A Pyrimido‐Quinoxaline Fused Heterocycle Lights Up Transfer RNA upon Binding at the Mg 2+ Binding Site

Transfer RNAs (tRNAs) are fundamental molecules in cellular translation. In this study we have highlighted a fluorescence‐based perceptive approach for tRNAs by using a quinoxaline small molecule. We have synthesised a water‐soluble fluorescent pyrimido‐quinoxaline‐fused heterocycle containing a mandatory piperazine tail ( DS1 ) with a large Stokes shift (∼160 nm). The interaction between DS1 and tRNA results in significant fluorescence enhancement of the molecule with K d ∼5 μM and multiple binding sites. Our work reveals that the DS1 binding site overlaps with the specific Mg 2+ ion binding site in the D loop of tRNA. As a proof‐of‐concept, the molecule inhibited Pb 2+ ‐induced cleavage of yeast tRNA Phe in the D loop. In competitive binding assays, the fluorescence of DS1 ‐tRNA complex is quenched by a known tRNA‐binder, tobramycin.
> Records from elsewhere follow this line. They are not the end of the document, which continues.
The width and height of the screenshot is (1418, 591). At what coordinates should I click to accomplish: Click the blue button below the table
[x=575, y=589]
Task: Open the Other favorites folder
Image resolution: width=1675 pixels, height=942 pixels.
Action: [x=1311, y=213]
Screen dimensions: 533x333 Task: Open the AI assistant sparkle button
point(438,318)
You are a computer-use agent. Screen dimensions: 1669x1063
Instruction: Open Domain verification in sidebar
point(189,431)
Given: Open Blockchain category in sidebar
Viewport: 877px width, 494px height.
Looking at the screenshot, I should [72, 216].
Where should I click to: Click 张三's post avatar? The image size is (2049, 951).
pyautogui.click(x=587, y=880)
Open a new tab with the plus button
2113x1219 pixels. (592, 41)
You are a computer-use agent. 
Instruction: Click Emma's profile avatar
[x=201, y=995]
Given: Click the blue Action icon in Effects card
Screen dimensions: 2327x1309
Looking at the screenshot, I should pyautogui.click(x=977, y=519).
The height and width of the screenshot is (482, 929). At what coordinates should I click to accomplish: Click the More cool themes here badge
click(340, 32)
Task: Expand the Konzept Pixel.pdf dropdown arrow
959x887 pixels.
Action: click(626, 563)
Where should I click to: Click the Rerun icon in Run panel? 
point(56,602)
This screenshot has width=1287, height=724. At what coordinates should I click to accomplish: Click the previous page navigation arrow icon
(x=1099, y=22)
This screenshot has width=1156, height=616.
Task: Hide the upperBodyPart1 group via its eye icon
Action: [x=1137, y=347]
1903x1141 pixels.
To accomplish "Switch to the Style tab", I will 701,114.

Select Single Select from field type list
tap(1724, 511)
This indicates the displacement of DS1 and, indeed, a substantiation of specific binding at the site of tertiary interaction in the central region of tRNA. The ability of compound DS1 to bind tRNA with a higher affinity compared to DNA and single‐stranded RNA offers a promising approach to developing tRNA‐based biomarker diagnostics in the future.